Being Mr. C gives me just a bit more meaning than my regular life does. Not all the time, mind you, but enough to make doling out the advice an interesting chore. This fake identity can be addicting. Just ask my wife, who gets very absorbed in her role as Mrs. C. She really does care about her fans; she talks to me about the ongoings of her page; she brags when she has defended the honor of a longtime fan who might have been verbally abused for expressing a contrary opinion. She’s very endearing like this. This is a far cry from her real life, where she has been struggling through an internship, in hopes of finding a real job in the library and information sciences. Being Mrs. C keeps her busy—and sane.
Even for people without an alter ego page, Facebook provides similar validation. My brother has over 400 friends on his personal Facebook page. His comments are rarely more than bland. Here’s a few recent status updates of his:
- Going to work at the music store today. Time for this muscle man to be a trooper.
- Time management was out the window. Somehow I will get what I need to complete for class finished as well as other art related demands.
- FB asks me what's on my mind? I have to say Pure Energy.
- Done with homework for the night. Time to sleep. Long day ahead. :)
It’s riveting stuff, I know, but every time he posts one of these tidbits of sleepy melodrama, he gets a few people to click on the like button, or he gets someone to say something that makes him feel better. His personal page is his alter ego, because it is different than his real life. In the real world, life has not been too kind to my brother. He has not had consistent full time work for at least five years, he lost his independence and lives with my father, and he has had to go back to school and retrain. It’s a tough road for him. In real life, he has a handful of friends he sees on a regular basis, and they don’t always say they like what he’s doing or even tell him that everything will be okay, even if they think this is true. On Facebook, though, he can write what he’s up to, and people can like it, comment about it, support him, and he feels good for it. If he dislikes what a friend posts, he can hide the comment or even ban the messenger. Again, it’s about validation.

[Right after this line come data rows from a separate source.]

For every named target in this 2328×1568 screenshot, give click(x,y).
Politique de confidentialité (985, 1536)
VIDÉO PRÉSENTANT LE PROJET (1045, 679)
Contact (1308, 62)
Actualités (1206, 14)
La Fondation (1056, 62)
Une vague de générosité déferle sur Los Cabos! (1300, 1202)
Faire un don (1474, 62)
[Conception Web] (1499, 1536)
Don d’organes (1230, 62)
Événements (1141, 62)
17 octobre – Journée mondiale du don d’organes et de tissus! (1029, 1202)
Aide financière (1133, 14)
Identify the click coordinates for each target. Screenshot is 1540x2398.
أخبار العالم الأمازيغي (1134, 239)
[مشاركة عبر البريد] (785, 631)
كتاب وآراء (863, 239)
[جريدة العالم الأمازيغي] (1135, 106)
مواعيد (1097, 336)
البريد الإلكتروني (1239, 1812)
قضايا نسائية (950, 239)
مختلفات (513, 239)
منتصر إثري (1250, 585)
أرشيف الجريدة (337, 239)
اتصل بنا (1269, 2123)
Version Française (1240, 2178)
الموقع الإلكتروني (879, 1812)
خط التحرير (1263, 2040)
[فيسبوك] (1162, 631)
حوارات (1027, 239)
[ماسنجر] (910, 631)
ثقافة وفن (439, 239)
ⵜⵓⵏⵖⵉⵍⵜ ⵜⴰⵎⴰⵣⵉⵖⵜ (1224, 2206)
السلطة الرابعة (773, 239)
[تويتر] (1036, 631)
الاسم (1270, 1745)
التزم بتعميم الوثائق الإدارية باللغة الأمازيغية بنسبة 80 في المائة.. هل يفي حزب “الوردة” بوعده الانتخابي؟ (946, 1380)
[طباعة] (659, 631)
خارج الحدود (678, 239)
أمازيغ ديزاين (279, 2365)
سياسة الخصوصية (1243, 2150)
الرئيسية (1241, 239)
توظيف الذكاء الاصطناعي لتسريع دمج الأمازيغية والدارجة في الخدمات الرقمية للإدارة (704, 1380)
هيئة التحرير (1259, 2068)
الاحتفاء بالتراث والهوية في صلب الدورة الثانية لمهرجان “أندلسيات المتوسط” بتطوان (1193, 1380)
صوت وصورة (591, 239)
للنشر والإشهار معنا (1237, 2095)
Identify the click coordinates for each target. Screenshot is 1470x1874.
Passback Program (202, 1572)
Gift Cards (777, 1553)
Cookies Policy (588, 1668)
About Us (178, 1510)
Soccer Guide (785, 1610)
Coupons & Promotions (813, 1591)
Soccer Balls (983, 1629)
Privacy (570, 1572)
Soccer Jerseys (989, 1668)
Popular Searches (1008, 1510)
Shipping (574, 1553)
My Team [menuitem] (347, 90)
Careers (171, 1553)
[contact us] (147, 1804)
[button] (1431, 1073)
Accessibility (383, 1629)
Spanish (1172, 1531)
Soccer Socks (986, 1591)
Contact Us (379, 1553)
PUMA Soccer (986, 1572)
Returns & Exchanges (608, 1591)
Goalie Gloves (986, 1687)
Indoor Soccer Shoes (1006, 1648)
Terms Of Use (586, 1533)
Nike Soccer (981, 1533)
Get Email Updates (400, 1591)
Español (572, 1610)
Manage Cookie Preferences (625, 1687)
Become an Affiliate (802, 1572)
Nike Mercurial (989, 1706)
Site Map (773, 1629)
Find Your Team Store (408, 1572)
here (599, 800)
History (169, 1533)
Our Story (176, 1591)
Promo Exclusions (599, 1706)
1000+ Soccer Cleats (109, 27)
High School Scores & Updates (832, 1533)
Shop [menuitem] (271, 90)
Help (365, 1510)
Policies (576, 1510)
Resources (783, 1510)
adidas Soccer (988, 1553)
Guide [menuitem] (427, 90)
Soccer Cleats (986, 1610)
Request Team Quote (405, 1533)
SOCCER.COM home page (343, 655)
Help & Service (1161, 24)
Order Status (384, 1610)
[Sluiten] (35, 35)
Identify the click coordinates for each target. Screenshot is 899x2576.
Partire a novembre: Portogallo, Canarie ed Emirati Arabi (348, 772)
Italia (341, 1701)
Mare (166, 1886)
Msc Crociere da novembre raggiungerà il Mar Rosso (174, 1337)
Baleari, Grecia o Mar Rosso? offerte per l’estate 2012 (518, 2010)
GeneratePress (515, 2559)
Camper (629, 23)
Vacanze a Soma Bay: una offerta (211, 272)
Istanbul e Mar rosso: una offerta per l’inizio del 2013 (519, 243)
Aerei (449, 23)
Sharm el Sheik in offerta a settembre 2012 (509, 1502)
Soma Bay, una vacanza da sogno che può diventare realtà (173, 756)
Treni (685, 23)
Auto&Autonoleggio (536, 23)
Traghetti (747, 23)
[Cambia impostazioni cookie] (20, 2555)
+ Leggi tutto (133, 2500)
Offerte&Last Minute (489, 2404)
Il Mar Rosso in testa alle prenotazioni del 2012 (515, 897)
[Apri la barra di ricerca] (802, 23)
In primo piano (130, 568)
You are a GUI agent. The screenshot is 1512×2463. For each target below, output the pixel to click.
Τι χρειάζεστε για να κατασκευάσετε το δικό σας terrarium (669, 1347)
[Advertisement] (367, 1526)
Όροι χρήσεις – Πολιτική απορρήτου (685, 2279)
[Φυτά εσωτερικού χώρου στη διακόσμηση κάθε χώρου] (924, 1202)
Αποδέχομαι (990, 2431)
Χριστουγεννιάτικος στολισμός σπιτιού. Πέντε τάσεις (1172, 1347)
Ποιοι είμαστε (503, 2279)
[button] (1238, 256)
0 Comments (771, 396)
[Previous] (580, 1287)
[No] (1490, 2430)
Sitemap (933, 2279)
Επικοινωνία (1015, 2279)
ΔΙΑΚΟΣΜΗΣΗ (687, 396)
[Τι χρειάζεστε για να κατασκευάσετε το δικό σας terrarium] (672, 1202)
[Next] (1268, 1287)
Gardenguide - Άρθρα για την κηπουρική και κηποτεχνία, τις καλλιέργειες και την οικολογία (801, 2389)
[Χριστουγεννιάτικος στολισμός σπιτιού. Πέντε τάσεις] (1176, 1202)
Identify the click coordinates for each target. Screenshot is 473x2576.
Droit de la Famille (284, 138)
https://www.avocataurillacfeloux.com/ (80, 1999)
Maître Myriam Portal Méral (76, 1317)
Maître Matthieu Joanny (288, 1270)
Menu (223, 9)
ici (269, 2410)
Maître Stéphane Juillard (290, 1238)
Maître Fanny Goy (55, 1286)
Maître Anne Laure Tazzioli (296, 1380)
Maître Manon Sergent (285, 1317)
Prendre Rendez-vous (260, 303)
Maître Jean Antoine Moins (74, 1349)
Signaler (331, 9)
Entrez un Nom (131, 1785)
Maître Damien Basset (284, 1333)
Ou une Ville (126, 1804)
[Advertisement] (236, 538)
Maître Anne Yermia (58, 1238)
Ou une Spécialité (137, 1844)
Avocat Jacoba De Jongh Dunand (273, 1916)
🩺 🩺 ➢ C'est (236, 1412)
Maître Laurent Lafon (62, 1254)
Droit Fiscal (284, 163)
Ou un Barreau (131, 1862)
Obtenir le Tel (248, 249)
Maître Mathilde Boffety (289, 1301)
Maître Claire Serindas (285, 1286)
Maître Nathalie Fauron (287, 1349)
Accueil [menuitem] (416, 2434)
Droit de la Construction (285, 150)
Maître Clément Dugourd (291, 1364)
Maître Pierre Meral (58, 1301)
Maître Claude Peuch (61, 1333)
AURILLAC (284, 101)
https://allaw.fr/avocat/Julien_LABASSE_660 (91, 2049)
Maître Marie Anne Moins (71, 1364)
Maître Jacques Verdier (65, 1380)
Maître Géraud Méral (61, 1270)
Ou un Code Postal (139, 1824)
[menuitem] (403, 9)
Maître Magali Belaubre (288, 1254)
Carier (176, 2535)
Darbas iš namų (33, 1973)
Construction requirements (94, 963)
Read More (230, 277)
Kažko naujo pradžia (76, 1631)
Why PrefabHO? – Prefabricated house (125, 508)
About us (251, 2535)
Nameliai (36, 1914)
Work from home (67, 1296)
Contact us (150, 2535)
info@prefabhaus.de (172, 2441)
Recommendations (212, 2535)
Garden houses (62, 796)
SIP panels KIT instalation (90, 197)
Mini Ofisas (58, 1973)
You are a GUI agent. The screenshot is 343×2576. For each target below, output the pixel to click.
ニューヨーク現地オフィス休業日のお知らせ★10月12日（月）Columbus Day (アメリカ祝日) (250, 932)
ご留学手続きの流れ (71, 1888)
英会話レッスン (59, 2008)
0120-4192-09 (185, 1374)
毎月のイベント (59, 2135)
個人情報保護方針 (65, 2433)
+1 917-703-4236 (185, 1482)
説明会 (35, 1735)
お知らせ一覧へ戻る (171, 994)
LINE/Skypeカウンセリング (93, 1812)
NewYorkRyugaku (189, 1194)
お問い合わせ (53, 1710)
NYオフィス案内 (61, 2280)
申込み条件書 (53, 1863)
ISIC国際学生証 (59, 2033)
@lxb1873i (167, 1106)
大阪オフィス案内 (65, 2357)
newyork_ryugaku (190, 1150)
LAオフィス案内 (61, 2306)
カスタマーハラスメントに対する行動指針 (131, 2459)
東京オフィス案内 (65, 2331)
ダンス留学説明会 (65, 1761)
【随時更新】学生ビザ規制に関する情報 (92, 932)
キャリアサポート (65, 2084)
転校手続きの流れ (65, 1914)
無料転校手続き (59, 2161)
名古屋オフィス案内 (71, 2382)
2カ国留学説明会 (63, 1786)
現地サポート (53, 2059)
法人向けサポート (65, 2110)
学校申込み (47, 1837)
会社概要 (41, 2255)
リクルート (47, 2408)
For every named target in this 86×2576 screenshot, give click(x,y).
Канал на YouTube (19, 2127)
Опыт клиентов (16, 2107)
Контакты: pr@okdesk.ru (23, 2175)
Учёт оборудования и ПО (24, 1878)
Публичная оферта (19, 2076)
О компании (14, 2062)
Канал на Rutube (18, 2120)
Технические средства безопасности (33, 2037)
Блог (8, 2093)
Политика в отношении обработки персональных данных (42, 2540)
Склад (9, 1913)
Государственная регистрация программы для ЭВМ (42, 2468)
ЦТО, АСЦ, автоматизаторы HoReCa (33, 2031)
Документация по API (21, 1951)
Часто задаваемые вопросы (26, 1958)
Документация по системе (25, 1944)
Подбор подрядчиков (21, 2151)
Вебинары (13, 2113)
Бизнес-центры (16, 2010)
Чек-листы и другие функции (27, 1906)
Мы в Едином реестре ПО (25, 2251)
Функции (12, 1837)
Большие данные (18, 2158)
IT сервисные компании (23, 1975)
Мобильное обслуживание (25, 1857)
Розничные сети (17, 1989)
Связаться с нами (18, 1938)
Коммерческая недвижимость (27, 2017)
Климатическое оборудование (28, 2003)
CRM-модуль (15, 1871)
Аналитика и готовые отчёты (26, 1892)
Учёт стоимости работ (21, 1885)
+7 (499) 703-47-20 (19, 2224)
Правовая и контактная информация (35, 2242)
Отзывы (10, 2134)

For those of us on Facebook with alter egos (and that is all of us in some way, shape, or form), we have to remember real life passes by every second we spend in front of the computer. As I type this, I could have been spending time with my wife or my son, or hanging out with friends, or grading papers, or reading a good book. Those things don’t always provide the instant validation that Facebook capably provides at the click of a button. Those things in the real world require us to earn the validation. They require face time, listening, and emotional investment. Those things do not have a like button.
I wish I could be Superman all of the time, fighting poor apostrophe use with the swipe of a red pen; taking out the incorrect possessive it’s on some poorly written meme with a swift eraser, crossing out the to/too/two and their/there/they’re conundrums in a fell swoop of my correction tape. Look up in the sky. It’s a Sharpie, it’s a Bic—no it’s Mr. Conversate! But that would be ridiculous.
I had to take a break from being Mr. C last Friday. My real life required some validation from me. So, two friends from my work came over, along with their wives, and we barbecued chicken and ribs, and I enjoyed company in real time instead of the digital world to which I so often defer. Not once did I make a correction in grammar. Not once did I think about making a meme mocking someone’s misuse of your/you’re. For a moment, I enjoyed being Clark Kent—despite my glasses.